Décembre 2005, une rumeur court sur Londres et les forums des Libertines : Carl Barât organiserait un concert secret la veille du réveillon du nouvel an pour terminer l’année avec style et dévoiler ses Dirty Pretty Things à Londres. Les choses deviennent concrètes lorsque le site du Camden Koko annonce une soirée organisée par l’ex-Libertine le soir du 30. L’affiche est intéressante (The Paddingtons en groupe principal) et l’intitulé de la soirée (Bright Young Things) laisse à penser que notre héros fera une apparition surprise.
La salle du Camden Koko (ex-Camden Palace) est magnifique – on comprend pourquoi Madonna a voulu y faire son retour londonien récemment – avec ses loges latérales et ses multiples balcons qui lui donnent une allure de théâtre ou d’opéra. Le public est plutôt jeune et semble avoir été recruté sur casting. Un concours de mode doit être organisé ce soir car les dégaines les plus improbables et les poses les plus marquées semblent être de rigueur.

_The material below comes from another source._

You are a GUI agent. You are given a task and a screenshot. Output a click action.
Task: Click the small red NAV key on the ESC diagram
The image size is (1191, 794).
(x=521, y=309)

Le premier groupe fait son entrée sur scène devant une salle clairsemée. Tous vêtus de vestes semblables à celles des Libertines des débuts, mais vertes – ils semblent préférer le style des gardes à cheval à celui des gardes de Buckingham Palace –, et menés par un chanteur joufflu, The Dirge effectue un set particulier. On n’a pas vraiment compris quel genre de musique nous a joué le groupe ce soir. C’était plutôt lent, voire même mou, mais les chansons possédaient toutes une structure particulière qui les rendait insaisissables. On se promet de retourner voir ce groupe qui a dérouté nos sens – à moins que ne ce soit l’alcool – au point qu’on ne sait s’ils ont été brillants ou très mauvais.
Ce qui est sur en tous cas, c’est que The Crimea fait l’unanimité en ce qui concerne leur médiocrité. Les 45 interminables minutes que dure leur set soft-rock taillé pour les FM sont l’occasion idéale pour faire plusieurs allers-retours au bar et se chauffer gentiment pour la suite. Et la suite sera chaude… enfin bon, c’est ce que visiblement veulent nous faire croire les organisateurs (putain arrête Carlos!) en envoyant en préambule un duo de strip-teaseuses.
On s’interroge sur la nécessité d’un tel interlude – surtout quand la salle est remplie de teenagers – aussi inutile que faussement transgressif… A peine le déballage de viande terminé, la seule des deux dames a avoir gardé ses vêtements annonce à la façon d’un monsieur loyal “Hull’s finest… The Paddingtons!”. Les choses sérieuses commencent.
Les Paddingtons sont un des groupes punk les plus charismatiques de la nouvelle scène anglaise et se sont essentiellement fait connaître grâce au parrainage de Pete Doherty qui a ouvert à tant d’autres jeunes groupes post-Libertines la porte des grands labels britanniques. De toute cette scène – Selfish Cunt, Others, Unstrung, Neil’s Children – les Paddingtons sont un des plus doués et des plus proches des Libertines au niveau du son et de l’énergie.
Leur set sera intense, compact. Le chanteur Tom Atkin a beaucoup plus de charisme que ce que les photos de presse ne semblaient présager – il a en fait même tendance à prendre des poses de branleur un peu trop travaillées, sans doute le fait d’avoir défilé pour Hedi Slimane, tiens… – et le groupe est une furieuse machine rock’n’roll lancée à pleine vitesse. Un conseil, buvez trop avant de les voir et sautez dans la fosse.
Les Paddingtons possèdent des hymnes punk imparables. “Same Old Girl”, “Fifty To A Pound”, et surtout “Panic Attack” sont les moments forts de la soirée. Pour le rappel, un guitariste surnuméraire non identifié (unmembre des Cribs?) supplée le groupe tandis qu’une blonde péroxydée vient pousser des cris au micro, le tout dans une ambiance de krosse rikolade.
Après ce concert jouissif surgit l’inévitable déception : en voyant les techniciens démonter les amplis on comprend que les Dirty Pretty Things ne nous ferons pas l’honneur de leur dernier concert de 2005 ce soir. Peu importe, la soirée continue avec un mix de DJ Carl Barât essentiellement axé sur toutes les choses punk, de Blondie aux Strokes en passant par d’autres villes que New York. “Don’t Look Back Into The Sun” reçoit le meilleur sing-along de la soirée par une foule décomplexée par l’alcool et qui se dandine sur une piste couverte de bière à cause de mouvements de bras un peu trop enthousiastes.
La soirée terminée, en prenant l’interminable bus de nuit on se rend compte qu’on vient de passer notre soirée la plus rock’n’roll depuis longtemps. Merci Carl.